Evangelical Questions: The Holy Ghost

by Jennifer Roach, MDiv, LMHC

Welcome back to Come Follow Me with FAIR: Faithful Answers to New Testament Questions. My name is Jennifer Roach and today we’re going to talk about the Holy Ghost. As you know we’re going through the Come Follow Me readings and addressing common questions that Evangelicals ask about our faith as we go along. Our purpose here is not to fuel debate but to help you understand where your Evangelical friends and family are coming from so that you can have better conversations with them, and perhaps even be able to offer them a bit of our faith in a way they can understand.

I will remind you about the FAIR Conference August 2-4 in Provo, Utah. You can buy tickets and come in person, or you can stream online for free. Go to FAIRLatterdaySaints.org to sign up for streaming. Did you know that Don Bradly will be speaking too? Don has an amazing story. First off, he is a proper historian, and if you haven’t read his book on the Lost 116 pages you really should. And Don has been working with Latter-day Saint historical documents his entire career. But what I find most fascinating about him is that he left the church for a good while. On his way out he wrote a letter to his bishop that, in his words, was so severe that when he decided he needed to come back he feared that he would not be allowed based on that letter alone. He tells a touching story of how his bishop welcomes him back by saying something like: This is the Lord’s church and if you’re not allowed to repent here, where would you be allowed? So he rejoins the church and has done lots of amazing work since then including on the Joseph Smith Papers. At FAIR he will be giving a talk about evidence of Joseph Smith’s actual religious sincerity – contra what some critics say that he was a charlatan for money or power. Don has this really great way of explaining some of the truly confusing things that Joseph does in the context of his sincerity. I might be looking forward to Don’s talk more than I am my own.
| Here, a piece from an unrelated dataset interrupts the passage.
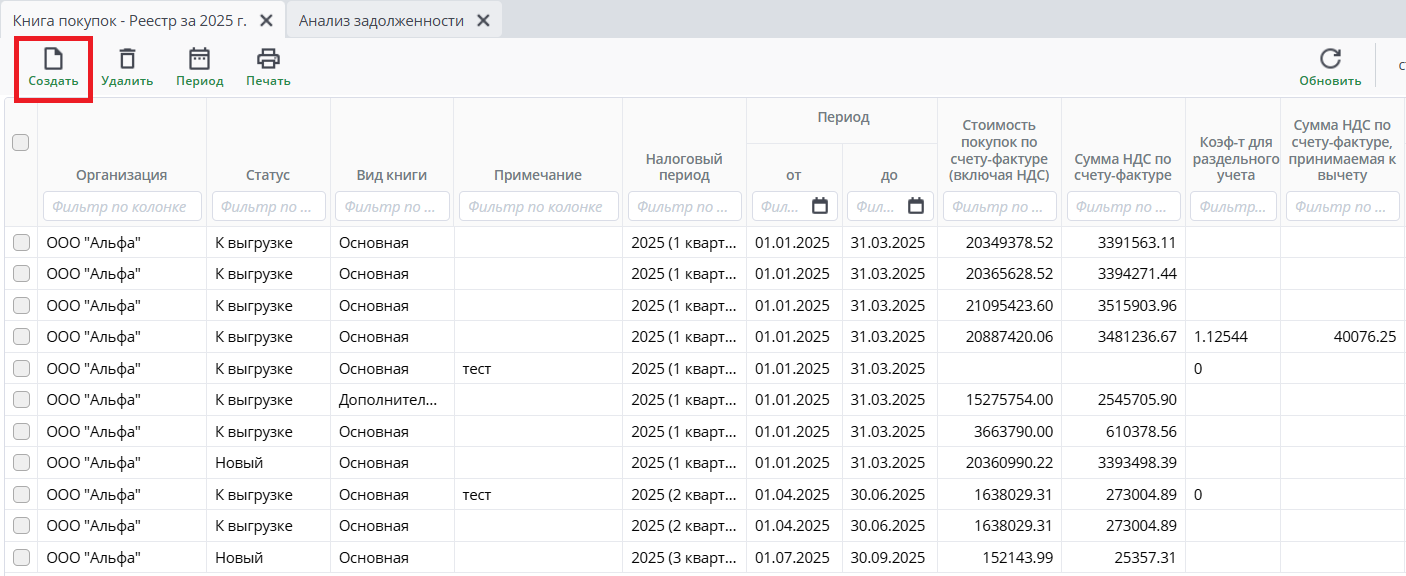
Task: Click the Статус column header
Action: (x=267, y=175)
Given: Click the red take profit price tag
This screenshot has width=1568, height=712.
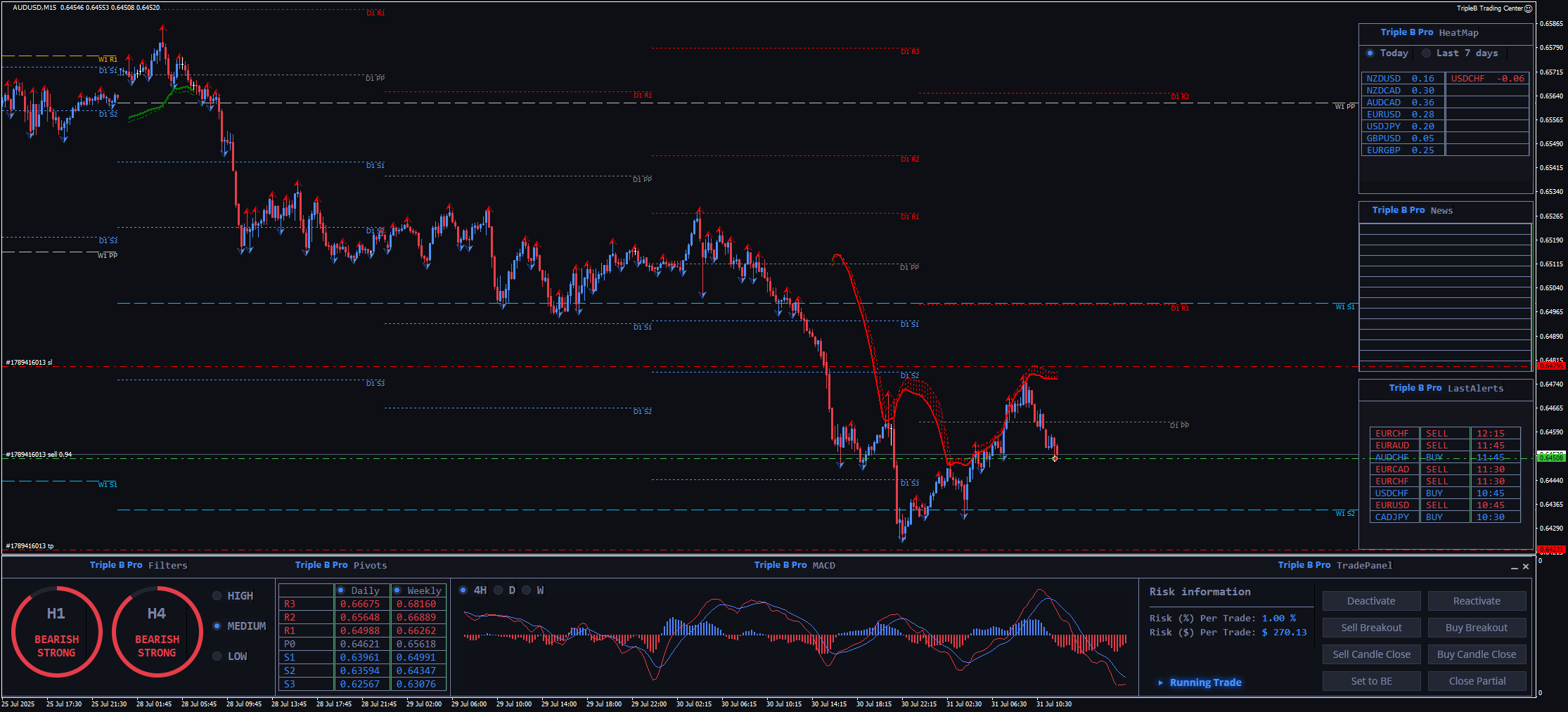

Okay, so today we’re going to talk about the Holy Ghost. Our text in Come Follow Me is in the early part of the book of Acts and there is a lot going on. As an aside, you know, we’re not covering the narrative of the story here in these episodes. We’re pulling out issues as they come along where there would be interesting inter-faith discussions. But there is so much going on in the story I would just encourage you to listen to some of the other Come Follow Me podcasts that cover that aspect much more in detail. All of the Scripture Central (used to be called Book of Mormon Central) podcasts do this well, and others too. Anyway, the things that are happening in this part of Acts are very much driven by the Holy Ghost. And that’s where we land today.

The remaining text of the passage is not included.